Data records:
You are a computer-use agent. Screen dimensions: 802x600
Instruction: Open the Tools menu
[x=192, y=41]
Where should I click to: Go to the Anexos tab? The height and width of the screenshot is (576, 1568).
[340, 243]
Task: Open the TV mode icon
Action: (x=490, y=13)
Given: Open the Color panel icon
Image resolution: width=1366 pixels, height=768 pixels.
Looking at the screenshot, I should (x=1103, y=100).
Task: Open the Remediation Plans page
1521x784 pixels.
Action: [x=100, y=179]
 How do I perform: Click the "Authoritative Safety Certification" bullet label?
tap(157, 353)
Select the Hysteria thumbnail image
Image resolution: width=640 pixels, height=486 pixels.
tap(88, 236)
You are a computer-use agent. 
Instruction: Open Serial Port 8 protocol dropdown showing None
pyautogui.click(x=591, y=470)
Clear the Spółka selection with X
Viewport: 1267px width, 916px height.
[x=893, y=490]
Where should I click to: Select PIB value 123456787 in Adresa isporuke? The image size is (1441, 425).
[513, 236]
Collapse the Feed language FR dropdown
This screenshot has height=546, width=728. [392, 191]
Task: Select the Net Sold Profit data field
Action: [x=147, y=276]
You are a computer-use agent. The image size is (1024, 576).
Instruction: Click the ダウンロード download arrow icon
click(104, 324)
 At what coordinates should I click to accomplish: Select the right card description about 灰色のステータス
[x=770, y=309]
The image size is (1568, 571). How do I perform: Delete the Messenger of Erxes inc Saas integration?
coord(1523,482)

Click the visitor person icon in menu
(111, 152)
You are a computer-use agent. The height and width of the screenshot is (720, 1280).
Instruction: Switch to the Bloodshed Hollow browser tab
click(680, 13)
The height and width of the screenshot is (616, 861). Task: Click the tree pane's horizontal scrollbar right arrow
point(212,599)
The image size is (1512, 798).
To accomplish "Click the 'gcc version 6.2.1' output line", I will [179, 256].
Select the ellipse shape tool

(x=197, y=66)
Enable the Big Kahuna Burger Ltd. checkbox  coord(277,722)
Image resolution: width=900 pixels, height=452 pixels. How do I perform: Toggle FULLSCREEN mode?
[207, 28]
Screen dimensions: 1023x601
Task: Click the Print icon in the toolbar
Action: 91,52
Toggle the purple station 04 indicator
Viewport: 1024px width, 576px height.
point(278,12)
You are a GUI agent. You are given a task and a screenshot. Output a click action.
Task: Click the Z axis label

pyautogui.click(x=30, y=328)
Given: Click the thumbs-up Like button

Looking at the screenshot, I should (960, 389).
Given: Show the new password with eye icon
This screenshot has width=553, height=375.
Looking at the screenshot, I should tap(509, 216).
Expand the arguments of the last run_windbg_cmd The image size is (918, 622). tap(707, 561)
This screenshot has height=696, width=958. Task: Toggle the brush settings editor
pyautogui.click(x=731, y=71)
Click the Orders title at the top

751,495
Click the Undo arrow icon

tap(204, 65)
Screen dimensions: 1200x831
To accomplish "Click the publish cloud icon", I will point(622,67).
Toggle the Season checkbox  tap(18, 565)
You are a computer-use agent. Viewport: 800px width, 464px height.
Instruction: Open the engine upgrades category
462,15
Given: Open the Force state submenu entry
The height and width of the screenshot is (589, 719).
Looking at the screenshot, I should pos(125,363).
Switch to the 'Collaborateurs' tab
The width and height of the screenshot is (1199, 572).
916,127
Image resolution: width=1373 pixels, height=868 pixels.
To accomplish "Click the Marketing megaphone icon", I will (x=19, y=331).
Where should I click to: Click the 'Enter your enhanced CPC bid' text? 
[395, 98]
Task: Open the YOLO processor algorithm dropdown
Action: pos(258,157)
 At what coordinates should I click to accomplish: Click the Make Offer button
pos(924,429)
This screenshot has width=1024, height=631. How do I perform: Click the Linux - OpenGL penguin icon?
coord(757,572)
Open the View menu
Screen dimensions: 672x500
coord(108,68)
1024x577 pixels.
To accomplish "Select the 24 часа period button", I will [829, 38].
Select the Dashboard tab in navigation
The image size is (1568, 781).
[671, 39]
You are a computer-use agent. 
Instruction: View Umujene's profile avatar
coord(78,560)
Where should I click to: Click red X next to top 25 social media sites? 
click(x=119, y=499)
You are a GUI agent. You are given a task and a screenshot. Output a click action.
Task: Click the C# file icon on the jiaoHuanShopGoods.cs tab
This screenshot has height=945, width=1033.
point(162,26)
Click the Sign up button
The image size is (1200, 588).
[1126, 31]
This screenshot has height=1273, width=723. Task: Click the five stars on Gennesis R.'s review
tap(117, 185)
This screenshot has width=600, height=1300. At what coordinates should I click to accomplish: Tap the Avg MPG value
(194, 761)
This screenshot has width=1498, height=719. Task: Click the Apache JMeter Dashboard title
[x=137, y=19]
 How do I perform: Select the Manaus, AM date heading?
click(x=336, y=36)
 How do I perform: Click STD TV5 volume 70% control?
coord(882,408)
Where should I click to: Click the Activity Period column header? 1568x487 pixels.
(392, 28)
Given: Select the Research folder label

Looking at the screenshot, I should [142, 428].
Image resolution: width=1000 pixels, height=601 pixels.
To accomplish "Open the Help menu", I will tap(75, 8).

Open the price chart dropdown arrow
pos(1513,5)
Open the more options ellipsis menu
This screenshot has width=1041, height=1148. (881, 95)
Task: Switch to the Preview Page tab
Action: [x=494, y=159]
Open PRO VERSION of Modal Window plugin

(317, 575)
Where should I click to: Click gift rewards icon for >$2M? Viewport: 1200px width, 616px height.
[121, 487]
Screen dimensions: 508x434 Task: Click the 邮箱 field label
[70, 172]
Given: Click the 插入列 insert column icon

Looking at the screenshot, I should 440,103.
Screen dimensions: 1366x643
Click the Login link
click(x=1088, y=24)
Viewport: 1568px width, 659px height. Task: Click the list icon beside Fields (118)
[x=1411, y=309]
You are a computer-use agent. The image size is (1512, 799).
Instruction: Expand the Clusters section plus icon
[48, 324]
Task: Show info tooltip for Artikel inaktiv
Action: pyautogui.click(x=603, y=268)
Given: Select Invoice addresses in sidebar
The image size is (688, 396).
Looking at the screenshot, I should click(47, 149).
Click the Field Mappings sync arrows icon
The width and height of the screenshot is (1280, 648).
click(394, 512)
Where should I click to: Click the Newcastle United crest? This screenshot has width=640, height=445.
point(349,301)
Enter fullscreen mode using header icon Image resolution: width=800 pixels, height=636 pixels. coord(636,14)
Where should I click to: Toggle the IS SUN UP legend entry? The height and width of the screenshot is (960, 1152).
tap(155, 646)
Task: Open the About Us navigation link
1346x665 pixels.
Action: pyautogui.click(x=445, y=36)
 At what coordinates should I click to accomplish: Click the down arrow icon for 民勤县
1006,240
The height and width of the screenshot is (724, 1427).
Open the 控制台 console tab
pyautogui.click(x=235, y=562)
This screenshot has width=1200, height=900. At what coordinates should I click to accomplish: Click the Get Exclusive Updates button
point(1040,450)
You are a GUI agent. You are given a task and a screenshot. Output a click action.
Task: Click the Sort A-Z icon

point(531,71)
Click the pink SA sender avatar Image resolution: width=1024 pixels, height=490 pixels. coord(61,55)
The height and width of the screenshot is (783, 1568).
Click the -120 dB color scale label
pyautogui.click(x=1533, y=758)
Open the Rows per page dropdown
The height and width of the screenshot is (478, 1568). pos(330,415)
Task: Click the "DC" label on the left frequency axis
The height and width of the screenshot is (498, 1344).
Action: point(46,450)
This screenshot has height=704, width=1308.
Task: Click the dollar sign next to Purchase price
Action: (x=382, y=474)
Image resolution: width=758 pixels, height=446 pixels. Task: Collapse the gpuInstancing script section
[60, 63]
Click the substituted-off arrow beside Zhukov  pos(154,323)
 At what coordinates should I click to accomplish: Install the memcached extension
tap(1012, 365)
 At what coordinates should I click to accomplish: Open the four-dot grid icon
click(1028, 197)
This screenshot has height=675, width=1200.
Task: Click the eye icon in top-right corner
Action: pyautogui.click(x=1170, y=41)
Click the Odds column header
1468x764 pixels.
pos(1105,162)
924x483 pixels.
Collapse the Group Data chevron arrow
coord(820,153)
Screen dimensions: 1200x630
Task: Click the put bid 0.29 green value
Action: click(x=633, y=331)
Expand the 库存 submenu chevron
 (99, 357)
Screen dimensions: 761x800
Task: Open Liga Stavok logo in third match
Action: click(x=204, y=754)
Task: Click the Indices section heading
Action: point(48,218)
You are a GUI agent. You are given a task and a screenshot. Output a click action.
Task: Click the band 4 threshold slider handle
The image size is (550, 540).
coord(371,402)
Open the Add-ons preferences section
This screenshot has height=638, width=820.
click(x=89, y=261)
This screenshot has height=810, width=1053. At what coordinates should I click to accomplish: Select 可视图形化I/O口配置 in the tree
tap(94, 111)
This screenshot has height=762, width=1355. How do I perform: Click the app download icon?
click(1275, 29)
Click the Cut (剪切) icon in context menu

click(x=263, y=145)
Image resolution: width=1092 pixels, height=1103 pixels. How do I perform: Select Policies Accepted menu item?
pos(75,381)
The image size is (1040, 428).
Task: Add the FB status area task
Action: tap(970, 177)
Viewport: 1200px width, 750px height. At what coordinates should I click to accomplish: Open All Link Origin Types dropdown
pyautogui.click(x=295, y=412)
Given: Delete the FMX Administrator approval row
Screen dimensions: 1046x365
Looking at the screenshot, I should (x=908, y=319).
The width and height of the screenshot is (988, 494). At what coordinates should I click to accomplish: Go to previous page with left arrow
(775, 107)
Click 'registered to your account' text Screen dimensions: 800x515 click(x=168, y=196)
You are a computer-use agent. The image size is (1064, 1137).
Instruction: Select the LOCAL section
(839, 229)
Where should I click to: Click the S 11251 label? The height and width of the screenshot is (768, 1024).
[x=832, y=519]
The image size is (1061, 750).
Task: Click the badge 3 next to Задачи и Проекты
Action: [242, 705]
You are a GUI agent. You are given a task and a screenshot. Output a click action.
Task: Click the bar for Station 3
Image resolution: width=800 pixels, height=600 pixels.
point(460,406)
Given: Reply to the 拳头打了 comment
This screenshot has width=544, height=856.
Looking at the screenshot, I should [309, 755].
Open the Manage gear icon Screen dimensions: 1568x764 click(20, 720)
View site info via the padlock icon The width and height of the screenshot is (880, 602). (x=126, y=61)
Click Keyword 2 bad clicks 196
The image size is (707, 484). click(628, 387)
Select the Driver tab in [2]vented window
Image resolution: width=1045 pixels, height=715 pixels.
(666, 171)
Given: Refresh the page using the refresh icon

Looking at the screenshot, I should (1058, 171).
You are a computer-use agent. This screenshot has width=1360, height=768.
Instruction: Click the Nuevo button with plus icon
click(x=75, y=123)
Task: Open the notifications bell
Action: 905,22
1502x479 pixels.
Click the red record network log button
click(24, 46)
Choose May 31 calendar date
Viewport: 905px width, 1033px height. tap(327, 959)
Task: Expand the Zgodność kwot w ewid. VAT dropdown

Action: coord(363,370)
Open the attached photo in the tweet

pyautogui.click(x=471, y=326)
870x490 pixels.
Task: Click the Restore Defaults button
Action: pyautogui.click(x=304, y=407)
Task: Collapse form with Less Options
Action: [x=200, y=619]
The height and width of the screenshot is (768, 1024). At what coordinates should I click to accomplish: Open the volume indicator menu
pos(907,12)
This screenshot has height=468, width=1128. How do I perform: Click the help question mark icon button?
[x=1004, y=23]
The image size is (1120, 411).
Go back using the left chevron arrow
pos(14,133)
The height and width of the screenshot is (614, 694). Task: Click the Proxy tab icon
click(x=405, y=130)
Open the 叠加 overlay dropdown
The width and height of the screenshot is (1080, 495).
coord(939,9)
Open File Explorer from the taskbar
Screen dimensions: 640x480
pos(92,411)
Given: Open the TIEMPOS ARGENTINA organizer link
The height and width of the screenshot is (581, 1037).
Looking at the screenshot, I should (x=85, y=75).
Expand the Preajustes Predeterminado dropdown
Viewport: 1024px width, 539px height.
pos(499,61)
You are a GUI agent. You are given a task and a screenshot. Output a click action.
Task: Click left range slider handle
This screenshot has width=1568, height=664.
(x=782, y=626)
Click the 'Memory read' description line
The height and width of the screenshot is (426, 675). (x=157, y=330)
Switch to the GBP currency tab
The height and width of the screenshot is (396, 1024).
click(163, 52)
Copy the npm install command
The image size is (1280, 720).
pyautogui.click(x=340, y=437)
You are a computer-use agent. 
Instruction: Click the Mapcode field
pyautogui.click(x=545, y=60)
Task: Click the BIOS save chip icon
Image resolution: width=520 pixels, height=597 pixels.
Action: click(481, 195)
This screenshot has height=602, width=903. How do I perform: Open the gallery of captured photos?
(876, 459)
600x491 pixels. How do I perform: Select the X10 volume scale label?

> Problem requirements
Only the lines from the first line of the records through the line containing "Given: Open the Color panel icon" should be repeated, exactly as they appear.

> Output of the exercise
You are a computer-use agent. Screen dimensions: 802x600
Instruction: Open the Tools menu
[x=192, y=41]
Where should I click to: Go to the Anexos tab? The height and width of the screenshot is (576, 1568).
[340, 243]
Task: Open the TV mode icon
Action: (x=490, y=13)
Given: Open the Color panel icon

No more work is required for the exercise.